POLITICAL campaigners in Cornwall are asking the government: “Where’s our hospital?”
Liberal Democrats in the Duchy are calling on Health Secretary Wes Streeting to confirm plans for the long-promised new Women and Children’s Hospital at Treliske, Truro.
Last year Mr Streeting admitted the £291-million unit within the grounds of the Royal Cornwall Hospital was in jeopardy. The much-mooted project was scheduled for completion by 2028 and is due to combine maternity, neonatal, paediatric, obstetric and gynaecology services into one building, which would serve as the new main entrance for the hospital.
In a letter to MPs last September, Mr Streeting said: “This government is fully committed to an NHS estate that is fit for the future. However, from our first weeks in office, it was clear that the New Hospital Programme (NHP) was undeliverable, unaffordable and estimated costs had risen by billions.”

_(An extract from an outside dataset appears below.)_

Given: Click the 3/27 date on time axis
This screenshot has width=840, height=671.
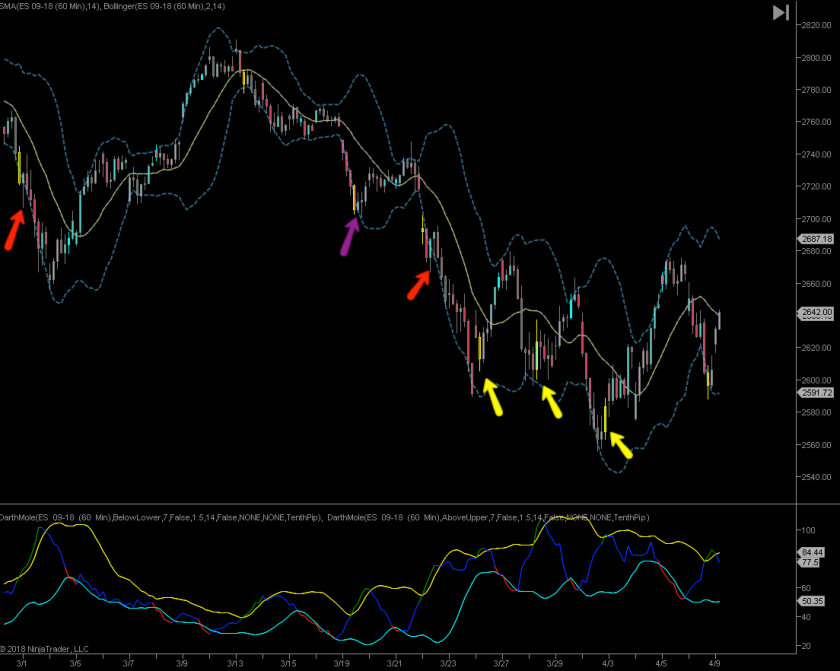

As a result, the Truro hospital was one of 25 projects placed under review. However, the Women and Children’s Unit could now back on the agenda, though may be built later than first planned.

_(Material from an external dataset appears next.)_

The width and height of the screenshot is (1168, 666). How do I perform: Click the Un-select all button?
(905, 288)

Truro and Falmouth Liberal Democrat parliamentary spokesperson Ruth Gripper said: “Our message to the Health Secretary is: end the uncertainty and give this project the green light.
“Staff have told me how important this project is. The building is old and tired and in desperate need of upgrading. The longer it gets delayed, the more it is costing our local NHS.”
A spokesperson for the Royal Cornwall Hospitals NHS Trust said: “Like all new hospitals in the national New Hospital Programme, we await the announcement on the outcome of the government review, which we believe will be mid-January.”
Jayne Kirkham, Labour MP for Truro and Falmouth, said she had received confirmation this week from the Health Secretary that he is committed to the unit.
“I have actively and intently been pressing him at every opportunity to confirm that the project will proceed in a timely way,” she said. “There may be rephasing of the funding, but I have been assured it is very much a project that this government is committed to.
“We have a spending review to go through, but after that we should be looking at announcing a timeframe, which I will push for just as hard.”
Ms Kirkham described the Women and Children’s Unit as “vital for Cornwall”, adding: “Mothers would be able to stay with their premature babies at the hospital. That is currently very difficult as there isn’t the space. Operations people would previously have had to travel out of county for could be done on site.”
Ms Kirkham continued: “Even when I had my baby there 19 years ago, men were drilling at the ceiling in the four-bed maternity ward where I was trying to sleep with my newborn son. Cornwall deserves better and has done for years.
“Women should not be wheeled between buildings in emergencies or taken miles away for operations that could be performed in Cornwall. Our maternity unit staff are top class.”